··· Фрагмент документа

Люди долга и отваги. Книга первая - Борис Елисов
Шрифт:
Интервал:
Закладка:
— Владимир Ильич и потом, — продолжает Николай Савватьевич, — не забывал о нашей школе. То получим от него карандаши или бумагу, то по кусочку хлеба. Однажды после уроков привел нас к себе на кухню. Смотрим, чай приготовлен. «Как учитесь?» — спросил. Мы ему рассказывали наперебой. Похвалил, что стараемся. Сказал, что сейчас учеба для нас — самая главная обязанность. Советской России нужны грамотные люди. Очень много грамотных людей! Потом Владимир Ильич играл с нами: достал с полки тазик, налил в него воды, стал мастерить и пускать кораблики. Было очень весело.
…Память тринадцатилетнего парнишки запечатлела тревожную картину, которую не забыть! Кремлевский плац, заснеженный и, кажется, насквозь промерзший. Солдаты в шеренгах. Чуть поодаль служащие правительственных учреждений. Какой-то военный начальник, фамилию его Белков не знает, вышел перед строем и объявил, что Ленин умер… Оцепенение охватило всех… И вдруг начальник, не выдержав, заплакал. Заплакали и солдаты. Плакали все, кто был на плацу. Так бесконечно был всем дорог Ильич!

······
··· Записанные данные

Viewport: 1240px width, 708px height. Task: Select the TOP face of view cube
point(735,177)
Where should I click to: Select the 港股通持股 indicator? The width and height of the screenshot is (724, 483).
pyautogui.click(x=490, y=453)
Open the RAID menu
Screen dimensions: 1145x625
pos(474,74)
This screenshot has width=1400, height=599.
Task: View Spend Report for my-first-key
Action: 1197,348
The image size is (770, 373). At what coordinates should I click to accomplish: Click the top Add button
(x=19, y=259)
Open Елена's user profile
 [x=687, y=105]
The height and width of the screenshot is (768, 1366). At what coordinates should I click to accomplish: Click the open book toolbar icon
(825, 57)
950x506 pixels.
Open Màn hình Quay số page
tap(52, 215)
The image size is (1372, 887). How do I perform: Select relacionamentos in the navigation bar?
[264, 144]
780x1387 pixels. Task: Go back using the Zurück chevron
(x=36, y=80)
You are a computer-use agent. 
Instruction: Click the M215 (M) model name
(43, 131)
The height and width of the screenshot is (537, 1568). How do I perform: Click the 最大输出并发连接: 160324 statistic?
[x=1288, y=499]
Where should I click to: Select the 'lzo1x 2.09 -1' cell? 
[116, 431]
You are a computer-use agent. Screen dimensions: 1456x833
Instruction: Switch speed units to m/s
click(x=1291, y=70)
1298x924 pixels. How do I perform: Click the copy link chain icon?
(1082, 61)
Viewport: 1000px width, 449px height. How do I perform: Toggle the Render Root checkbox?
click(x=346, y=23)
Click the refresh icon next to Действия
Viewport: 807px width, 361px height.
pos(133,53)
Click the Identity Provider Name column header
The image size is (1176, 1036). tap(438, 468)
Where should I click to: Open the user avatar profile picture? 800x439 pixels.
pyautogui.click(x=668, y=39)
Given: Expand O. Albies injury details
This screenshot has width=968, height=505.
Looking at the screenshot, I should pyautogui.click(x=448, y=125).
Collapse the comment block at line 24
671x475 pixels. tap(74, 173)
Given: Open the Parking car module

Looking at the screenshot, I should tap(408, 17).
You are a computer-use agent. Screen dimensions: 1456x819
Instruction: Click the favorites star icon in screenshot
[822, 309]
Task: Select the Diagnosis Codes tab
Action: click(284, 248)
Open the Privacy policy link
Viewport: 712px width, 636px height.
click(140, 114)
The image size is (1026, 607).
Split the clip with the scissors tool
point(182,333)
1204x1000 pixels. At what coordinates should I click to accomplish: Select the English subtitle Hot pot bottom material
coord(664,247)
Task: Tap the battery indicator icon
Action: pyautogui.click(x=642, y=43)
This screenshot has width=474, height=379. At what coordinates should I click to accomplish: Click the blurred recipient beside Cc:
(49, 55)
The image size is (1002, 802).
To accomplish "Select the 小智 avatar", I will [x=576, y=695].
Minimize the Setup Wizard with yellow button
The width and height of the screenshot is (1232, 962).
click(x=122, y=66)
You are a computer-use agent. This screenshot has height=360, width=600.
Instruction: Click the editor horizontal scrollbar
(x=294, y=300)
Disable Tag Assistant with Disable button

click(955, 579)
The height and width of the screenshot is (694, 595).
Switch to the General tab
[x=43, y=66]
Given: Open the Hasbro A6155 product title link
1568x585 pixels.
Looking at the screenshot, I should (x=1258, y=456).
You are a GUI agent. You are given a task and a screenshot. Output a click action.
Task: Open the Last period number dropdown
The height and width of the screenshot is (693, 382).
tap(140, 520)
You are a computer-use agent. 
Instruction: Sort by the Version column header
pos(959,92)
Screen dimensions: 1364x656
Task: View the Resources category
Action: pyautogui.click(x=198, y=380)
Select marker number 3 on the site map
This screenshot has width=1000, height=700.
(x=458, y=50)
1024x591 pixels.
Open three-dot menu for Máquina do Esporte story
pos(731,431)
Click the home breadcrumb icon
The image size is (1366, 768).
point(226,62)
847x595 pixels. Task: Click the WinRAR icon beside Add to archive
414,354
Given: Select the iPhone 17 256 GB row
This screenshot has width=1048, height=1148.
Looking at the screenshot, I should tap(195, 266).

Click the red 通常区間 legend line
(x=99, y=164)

······

Продолжите приведенный выше отрывок воспоминаний о Ленине, начав сразу после его последнего предложения.

Третий десяток лет несет Н. С. Белков службу на посту № 1. У всей страны на виду. У всего народа. Николай Савватьевич счастлив, что ему доверено находиться там же, где когда-то нес революционную вахту его отец. Отец охранял живого Ленина, сын — благодарную память о нем.
Служба на Красной площади только внешне может показаться легкой. Людской поток к Мавзолею за последние годы увеличился в два-три раза. Вся планета, разбуженная октябрьской грозой, идет поклониться величайшему из великих. Если пять — шесть лет назад иностранцев проходило в день триста — шестьсот человек, то сейчас — четыре — пять тысяч.
Так что постоянно находиться в центре этого потока, поддерживать в нем образцовый порядок не только почетно, но и ответственно. Надо быть корректным, культурным, волевым, чутким. Кто бы ни обратился — выслушай, ответь, помоги. Ведь ты не где-нибудь, а в сердце Москвы, на Красной площади!
Вот к Белкову подходит старик. Объясняет: «Из Красноярска я, 85 лет от роду, хочу проститься с Ильичем, а в очередь уже не пускают больше». Николай Савватьевич берет старика под руку, решает поставить поближе к Мавзолею. Нет, старик не согласен! Он горячо благодарит майора, но хочет стать в конец, в самый конец очереди, чтобы пройти весь путь, которым проходят миллионы, перечувствовать и передумать все, рождаемое любовью к Ленину.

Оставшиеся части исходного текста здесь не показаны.